The equation shows particle diameter, ${\displaystyle d_{50}}$, is directly proportional to both the depth of water and slope of stream bed (flow and velocity), and inversely proportional to Shield's parameter and the effective density of the particle.

Velocity differences between the bottom and tops of particles can lead to lift. Water is allowed to flow above the particle but not below resulting in a zero and non-zero velocity at the bottom and top of the particle respectively. The difference in velocities results in a pressure gradient that imparts a lifting force on the particle. If this force is greater than the particle's weight, it will begin transport.^[11]

Flows are characterized as either laminar or turbulent. Low-velocity and high-viscosity fluids are associated with laminar flow, while high-velocity and low-viscosity are associated with turbulent flows. Turbulent flows result velocities that vary in both magnitude and direction. These erratic flows help keep particles suspended for longer periods of time. Most natural channels are considered to have turbulent flow.^[7]
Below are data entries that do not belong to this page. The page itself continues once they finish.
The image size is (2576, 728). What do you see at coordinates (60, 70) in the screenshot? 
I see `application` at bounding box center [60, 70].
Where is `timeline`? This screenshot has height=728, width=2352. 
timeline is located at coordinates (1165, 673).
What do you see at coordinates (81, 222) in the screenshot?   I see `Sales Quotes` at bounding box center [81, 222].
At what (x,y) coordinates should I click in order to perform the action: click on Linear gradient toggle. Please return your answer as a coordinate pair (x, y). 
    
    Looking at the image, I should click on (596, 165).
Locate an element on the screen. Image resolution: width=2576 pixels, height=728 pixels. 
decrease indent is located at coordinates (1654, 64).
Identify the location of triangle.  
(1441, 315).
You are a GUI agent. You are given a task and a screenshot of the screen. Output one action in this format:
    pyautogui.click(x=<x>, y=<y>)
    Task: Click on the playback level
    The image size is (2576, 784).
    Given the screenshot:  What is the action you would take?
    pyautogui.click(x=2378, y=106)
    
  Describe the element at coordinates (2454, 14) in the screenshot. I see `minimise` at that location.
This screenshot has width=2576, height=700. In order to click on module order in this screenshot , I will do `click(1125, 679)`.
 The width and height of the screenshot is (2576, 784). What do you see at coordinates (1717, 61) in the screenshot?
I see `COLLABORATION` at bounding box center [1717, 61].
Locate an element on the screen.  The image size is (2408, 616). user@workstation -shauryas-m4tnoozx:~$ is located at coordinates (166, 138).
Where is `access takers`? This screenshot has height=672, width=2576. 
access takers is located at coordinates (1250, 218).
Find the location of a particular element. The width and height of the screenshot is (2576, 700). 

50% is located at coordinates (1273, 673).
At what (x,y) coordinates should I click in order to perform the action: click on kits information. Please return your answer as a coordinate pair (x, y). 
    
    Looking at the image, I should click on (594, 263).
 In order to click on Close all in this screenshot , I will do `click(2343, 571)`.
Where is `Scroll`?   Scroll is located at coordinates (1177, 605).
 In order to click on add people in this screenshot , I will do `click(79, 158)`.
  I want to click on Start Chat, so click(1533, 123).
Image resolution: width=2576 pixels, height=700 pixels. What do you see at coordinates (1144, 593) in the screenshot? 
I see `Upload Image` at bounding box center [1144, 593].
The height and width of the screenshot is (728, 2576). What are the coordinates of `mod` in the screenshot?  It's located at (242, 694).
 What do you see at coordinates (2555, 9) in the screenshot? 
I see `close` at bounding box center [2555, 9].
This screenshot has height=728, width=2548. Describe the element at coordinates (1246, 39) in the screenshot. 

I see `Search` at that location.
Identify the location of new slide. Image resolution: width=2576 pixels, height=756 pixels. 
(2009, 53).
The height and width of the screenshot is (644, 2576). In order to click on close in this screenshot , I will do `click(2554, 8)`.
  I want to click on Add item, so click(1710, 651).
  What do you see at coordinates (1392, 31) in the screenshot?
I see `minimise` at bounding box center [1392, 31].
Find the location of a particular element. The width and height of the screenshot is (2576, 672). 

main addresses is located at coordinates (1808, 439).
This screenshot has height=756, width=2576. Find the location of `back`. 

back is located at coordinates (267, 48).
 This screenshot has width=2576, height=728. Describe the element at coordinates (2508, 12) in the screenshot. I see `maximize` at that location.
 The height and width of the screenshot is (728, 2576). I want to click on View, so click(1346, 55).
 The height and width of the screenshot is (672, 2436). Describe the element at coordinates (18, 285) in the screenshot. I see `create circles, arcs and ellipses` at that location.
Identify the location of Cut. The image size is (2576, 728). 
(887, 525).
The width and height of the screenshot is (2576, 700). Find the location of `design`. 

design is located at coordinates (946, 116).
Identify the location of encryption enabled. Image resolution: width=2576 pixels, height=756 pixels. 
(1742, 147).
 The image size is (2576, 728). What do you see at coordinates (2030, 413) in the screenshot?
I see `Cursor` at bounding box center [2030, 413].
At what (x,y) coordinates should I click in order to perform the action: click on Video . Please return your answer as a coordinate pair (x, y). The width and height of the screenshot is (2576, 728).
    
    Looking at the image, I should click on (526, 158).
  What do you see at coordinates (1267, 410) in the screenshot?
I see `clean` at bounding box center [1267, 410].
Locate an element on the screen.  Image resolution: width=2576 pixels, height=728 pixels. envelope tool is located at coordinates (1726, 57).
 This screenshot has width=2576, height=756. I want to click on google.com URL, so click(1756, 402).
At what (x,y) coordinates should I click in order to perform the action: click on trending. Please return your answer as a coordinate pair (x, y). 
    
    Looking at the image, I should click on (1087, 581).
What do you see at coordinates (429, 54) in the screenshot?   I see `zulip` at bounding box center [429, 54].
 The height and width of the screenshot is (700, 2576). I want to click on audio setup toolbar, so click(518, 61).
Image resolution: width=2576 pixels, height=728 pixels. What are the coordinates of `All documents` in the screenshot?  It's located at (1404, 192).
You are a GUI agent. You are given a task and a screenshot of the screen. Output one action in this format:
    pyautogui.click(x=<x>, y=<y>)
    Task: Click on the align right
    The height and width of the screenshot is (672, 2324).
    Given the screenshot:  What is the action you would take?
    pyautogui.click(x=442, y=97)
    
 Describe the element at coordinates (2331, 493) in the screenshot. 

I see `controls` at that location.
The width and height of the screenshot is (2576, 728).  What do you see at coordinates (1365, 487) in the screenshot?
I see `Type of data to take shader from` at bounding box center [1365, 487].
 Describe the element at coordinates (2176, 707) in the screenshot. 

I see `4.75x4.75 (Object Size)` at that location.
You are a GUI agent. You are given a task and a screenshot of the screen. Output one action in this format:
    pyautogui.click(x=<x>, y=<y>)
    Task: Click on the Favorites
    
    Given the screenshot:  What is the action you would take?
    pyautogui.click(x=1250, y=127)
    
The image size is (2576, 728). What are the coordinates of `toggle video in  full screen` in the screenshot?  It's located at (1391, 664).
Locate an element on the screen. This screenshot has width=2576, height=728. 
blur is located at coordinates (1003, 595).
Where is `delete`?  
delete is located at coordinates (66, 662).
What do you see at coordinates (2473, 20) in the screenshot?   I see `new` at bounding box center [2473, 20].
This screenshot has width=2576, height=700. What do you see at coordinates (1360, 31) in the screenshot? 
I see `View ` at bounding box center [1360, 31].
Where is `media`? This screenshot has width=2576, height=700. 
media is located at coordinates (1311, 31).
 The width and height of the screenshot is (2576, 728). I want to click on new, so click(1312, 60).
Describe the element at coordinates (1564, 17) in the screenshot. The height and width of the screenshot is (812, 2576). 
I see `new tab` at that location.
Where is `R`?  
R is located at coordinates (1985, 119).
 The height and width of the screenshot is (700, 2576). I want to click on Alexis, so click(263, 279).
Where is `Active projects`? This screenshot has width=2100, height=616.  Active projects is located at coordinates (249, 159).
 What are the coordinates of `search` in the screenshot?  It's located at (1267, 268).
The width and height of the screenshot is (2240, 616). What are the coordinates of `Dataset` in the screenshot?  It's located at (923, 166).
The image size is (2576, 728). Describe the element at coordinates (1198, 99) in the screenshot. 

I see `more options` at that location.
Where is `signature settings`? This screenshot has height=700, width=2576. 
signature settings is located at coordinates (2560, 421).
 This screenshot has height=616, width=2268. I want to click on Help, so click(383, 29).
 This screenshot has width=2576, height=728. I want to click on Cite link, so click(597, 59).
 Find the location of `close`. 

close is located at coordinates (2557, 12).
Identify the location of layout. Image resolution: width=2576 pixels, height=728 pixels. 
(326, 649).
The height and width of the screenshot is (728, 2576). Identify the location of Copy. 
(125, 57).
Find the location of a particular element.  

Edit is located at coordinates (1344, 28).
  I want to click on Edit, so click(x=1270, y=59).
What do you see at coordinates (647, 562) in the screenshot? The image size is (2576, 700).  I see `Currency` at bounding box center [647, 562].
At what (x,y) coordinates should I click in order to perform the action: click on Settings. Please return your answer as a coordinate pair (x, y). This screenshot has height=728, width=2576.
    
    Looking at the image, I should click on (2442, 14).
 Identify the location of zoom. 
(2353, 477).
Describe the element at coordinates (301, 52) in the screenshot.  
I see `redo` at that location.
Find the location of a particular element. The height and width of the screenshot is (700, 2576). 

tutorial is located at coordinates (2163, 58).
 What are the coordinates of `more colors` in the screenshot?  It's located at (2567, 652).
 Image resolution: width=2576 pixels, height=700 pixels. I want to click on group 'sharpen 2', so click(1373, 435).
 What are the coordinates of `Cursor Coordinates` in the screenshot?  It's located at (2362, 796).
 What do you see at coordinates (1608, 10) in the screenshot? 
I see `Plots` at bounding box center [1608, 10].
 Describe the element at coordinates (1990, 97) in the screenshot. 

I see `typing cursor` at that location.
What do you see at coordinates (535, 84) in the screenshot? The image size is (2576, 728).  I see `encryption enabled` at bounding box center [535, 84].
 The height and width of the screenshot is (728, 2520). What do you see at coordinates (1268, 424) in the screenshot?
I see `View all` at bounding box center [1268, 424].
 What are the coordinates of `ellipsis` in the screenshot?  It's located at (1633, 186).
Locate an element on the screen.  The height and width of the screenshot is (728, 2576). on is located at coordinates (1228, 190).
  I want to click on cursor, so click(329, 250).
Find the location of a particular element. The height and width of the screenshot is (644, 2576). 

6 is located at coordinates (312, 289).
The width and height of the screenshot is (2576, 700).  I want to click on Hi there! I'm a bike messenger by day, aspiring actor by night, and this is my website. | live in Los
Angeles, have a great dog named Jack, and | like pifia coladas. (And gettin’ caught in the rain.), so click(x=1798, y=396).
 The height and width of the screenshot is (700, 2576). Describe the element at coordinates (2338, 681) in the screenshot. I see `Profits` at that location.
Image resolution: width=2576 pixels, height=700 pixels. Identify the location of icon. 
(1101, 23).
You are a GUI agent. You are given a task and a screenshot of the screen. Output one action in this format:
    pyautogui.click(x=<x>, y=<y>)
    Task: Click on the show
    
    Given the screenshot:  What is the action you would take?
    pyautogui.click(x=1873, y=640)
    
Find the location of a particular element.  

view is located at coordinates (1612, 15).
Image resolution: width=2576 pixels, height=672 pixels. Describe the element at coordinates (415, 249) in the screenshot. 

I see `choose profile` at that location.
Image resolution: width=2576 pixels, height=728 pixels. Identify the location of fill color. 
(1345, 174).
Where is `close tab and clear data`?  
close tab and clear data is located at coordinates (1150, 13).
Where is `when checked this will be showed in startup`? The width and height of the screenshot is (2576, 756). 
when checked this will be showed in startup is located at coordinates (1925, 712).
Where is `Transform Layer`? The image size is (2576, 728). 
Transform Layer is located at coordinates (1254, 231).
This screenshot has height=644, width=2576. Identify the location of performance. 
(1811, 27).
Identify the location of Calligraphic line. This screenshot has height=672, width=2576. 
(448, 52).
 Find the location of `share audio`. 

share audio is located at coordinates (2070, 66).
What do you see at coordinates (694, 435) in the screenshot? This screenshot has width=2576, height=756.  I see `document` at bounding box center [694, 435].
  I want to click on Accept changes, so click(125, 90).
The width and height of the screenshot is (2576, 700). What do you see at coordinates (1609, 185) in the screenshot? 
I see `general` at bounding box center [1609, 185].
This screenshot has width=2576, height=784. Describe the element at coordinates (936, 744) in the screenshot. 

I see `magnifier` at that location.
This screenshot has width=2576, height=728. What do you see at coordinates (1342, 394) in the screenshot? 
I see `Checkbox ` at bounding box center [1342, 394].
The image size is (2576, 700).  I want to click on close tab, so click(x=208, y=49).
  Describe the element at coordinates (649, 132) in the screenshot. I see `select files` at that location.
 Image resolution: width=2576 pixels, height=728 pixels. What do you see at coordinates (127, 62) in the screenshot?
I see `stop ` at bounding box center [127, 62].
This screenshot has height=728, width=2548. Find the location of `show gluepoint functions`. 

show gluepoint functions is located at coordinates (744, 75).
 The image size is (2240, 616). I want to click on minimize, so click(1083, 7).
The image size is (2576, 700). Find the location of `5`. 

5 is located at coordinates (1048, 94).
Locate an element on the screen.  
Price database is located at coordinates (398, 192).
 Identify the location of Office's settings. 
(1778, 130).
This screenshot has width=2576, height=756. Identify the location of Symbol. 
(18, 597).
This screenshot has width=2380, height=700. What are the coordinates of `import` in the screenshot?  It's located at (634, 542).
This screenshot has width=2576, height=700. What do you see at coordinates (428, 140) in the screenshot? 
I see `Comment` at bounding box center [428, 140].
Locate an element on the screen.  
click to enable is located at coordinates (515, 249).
Another important property comes into play when discussing stream competency, and that is the intrinsic quality of the material. In 1935 Filip Hjulström published his curve, which takes into account the cohesiveness of clay and some silt. This diagram illustrates stream competency as a function of velocity.^[12]

By observing the size of boulders, rocks, pebbles, sand, silt, and clay in and around streams, one can understand the forces at work shaping the landscape. Ultimately these forces are determined by the amount of precipitation, the drainage density, relief ratio and sediment parent material.^[7] They shape depth and slope of the stream, velocity and discharge, channel and floodplain, and determine the amount and kind of sediment observed. This is how the power of water moves and shapes the landscape through erosion, transport, and deposition, and it can be understood by observing stream competency.

Stream competence does not rely solely on velocity. The bedrock of the stream influences the stream competence. Differences in bedrock will affect the general slope and particle sizes in the channel. Stream beds that have sandstone bedrock tend to have steeper slopes and larger bed material, while shale and limestone stream beds tend to be shallower with smaller grain size.^[6] Slight variations in underlying material will affect erosion rates, cohesion, and soil composition.

Source:^[13]

Vegetation has a known impact on a stream's flow, but its influence is hard to isolate. A disruption in flow will result in lower velocities, leading to a lower stream competence. Vegetation has a 4-fold effect on stream flow: resistance to flow, bank strength, nucleus for bar sedimentation, and construction and breaching of log-jams.

Cowan method for estimating Manning's n.

$${\displaystyle n=(n_{0}+n_{1}+n_{2}+n_{3}+n_{4})m_{5}}$$

Manning's n considers a vegetation correction factor. Even stream beds with minimal vegetation will have flow resistance.

Vegetation growing in the stream bed and channel helps bind sediment and reduce erosion in a stream bed. A high root density will result in a reinforced stream channel.

Vegetation-sediment interaction. Vegetation that gets caught in the middle of a stream will disrupt flow and lead to sedimentation in the resulting low velocity eddies. As the sedimentation continues, the island grows, and flow is further impacted.

Vegetation-vegetation interaction. Build-up of vegetation carried by streams eventually cuts off-flow completely to side or main channels of a stream. When these channels are closed, or opened in the case of a breach, the flow characteristics of the stream are disrupted.